This article was originally published on June 7 2019 by The Lawyer’s Daily (www.thelawyersdaily.ca), part of LexisNexis Canada Inc.
Identity theft was an issue long before the Social Insurance Number (SIN) existed, but it keeps evolving. It is common today because high-tech hackers work around the clock to find new ways to access our personally identifiable information. This makes taxpayer data some of the most sought-after information for cybercriminals.
So what are the Internal Revenue Service (IRS) and the Canada Revenue Agency (CRA) doing to protect our sensitive information from being used to file a fraudulent tax return? A comparison between the two agencies shows a big gap when it comes to planning and strategizing ways to protect taxpayers from tax-related identity theft.
With a population as large as that of the United States, there are hundreds of millions of opportunities to steal a person’s identity. In fact, this has been a major concern of the IRS for some time. In 2015, in response to the surge in identity theft that came along with taxpayers’ increased use of online technologies, the IRS formed the Security Summit.
The IRS Security Summit is a public-private partnership made up of representatives from the IRS, state tax agencies, the larger tax community (i.e., tax-preparation firms, software developers, payroll and tax financial product processors, and tax professional organizations) and financial institutions. They work together to protect U.S. taxpayers from identity theft refund fraud. In 2017, the summit also established the Identity Theft Tax Refund Fraud Information Sharing and Analysis Center (IDTTRF-ISAC) to facilitate information exchange, provide a real-time forum for discussion and promote the use of data analysis, all with a view to detecting and preventing tax- related fraud.
This ambitious initiative has proven to be very successful. IRS statistics for 2015 to 2018 show that during this time frame:
- taxpayer reporting of identity theft fell by 71 per cent;
- confirmed identity theft returns intercepted by the IRS declined by 54 per cent;
- US$24 billion in fraudulent refunds were protected by the IRS stopping confirmed identity theft returns;
- an additional US$1.4 billion in fraudulent refunds was recovered by financial industry partners.

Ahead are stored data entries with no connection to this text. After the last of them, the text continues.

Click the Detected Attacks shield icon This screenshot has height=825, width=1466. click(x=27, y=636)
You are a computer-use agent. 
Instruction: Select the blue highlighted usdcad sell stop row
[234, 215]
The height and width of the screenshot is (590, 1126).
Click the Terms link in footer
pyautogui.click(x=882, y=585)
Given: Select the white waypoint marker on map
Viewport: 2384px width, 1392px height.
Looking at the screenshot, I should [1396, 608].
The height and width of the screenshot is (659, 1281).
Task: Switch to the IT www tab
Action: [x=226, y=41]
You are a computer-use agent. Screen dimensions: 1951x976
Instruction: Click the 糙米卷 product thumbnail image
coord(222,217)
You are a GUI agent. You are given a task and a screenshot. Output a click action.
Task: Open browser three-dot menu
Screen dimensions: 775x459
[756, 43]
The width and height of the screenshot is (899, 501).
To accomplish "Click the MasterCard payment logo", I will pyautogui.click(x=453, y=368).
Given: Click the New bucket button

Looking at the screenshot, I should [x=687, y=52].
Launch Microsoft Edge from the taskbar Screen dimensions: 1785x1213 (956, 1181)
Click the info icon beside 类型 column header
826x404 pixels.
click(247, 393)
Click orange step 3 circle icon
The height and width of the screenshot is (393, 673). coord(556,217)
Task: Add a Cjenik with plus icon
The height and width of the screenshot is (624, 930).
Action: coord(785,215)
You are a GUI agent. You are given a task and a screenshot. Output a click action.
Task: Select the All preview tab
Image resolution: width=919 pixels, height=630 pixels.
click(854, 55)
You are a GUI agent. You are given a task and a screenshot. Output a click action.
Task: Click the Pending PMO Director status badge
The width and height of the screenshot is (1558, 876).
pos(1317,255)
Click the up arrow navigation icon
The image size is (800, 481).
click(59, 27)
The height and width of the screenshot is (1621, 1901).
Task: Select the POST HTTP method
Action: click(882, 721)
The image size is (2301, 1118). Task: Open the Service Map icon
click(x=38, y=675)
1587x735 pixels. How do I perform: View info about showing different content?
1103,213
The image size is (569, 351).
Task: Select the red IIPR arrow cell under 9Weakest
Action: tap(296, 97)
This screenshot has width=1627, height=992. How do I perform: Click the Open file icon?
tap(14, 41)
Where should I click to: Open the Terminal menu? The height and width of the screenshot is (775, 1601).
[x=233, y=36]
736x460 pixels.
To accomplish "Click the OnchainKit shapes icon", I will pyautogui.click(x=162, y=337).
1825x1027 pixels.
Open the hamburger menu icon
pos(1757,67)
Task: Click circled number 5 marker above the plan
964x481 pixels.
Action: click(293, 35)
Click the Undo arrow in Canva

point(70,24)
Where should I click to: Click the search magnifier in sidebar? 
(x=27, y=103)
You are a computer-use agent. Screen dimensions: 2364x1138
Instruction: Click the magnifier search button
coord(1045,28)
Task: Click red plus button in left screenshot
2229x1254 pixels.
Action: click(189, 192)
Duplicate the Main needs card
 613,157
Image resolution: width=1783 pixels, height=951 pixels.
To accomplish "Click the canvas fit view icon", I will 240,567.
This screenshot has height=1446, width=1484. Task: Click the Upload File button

In contrast to the formal programs and awareness campaigns of the IRS, the CRA seems to be in the dark. Its so-called “strategy” to prevent tax-related identity theft puts the onus on Canadian taxpayers to be vigilant around such things as telephone scams and phishing expeditions. And its “awareness campaign” appears to be limited to four posters reminding taxpayers that we can protect ourselves; tax agencies and tax preparers are encouraged to put these posters on their office walls! There is no Canadian equivalent to the Security Summit and nothing like IDTTRF- ISAC. The Office of the Canadian Privacy Commissioner (OPC) is working to address data breaches that lead to identity theft by provisioning a mandatory requirement that organizations give proper notice to affected individuals and to the OPC when a data breach occurs. And that’s pretty well it.
But it seems the IRS has always outpaced the CRA in matters of data security. In 2014, some 900 SINs were stolen from the CRA due to the Heartbleed Internet bug, which was a serious vulnerability in an encryption software intended to secure web communications. The IRS was not impacted at all. Meanwhile, the CRA had shut down online services to prevent incidents such as the theft of SINs from happening. Yet the theft still occurred, while IRS online services continued unscathed for the duration of the notorious cyberthreat.
It’s high time that the CRA get in step with its American cousin.
According to an IRS press release issued on April 8, IRS commissioner Charles Rettig was happy to celebrate the wins of the summit, but was also quick to caution about sophisticated criminals. “Identity thieves are often members of sophisticated criminal syndicates, based here and abroad,” he said. “They have the resources, the technology and the skills to carry on this fight. The IRS and the Summit partners must continue to work together to protect taxpayers as cyberthieves continue to evolve and adjust their tactics.”
Tax lawyers and tax accountants should be aware that part of this ongoing cybercriminal evolution involves targeting tax professionals and their clients’ personal data. This remains a major issue for the IRS, as the agency has no control over third-party data security. If you are a tax professional and believe you have experienced a theft of your U.S. taxpayer client data, contact the IRS stakeholder liaison for assistance.
And what if you are a tax professional in Canada with concerns about data breaches on this side of the border? Well, I know I’m suddenly longing for the days when data security came in the form of a paper shredder.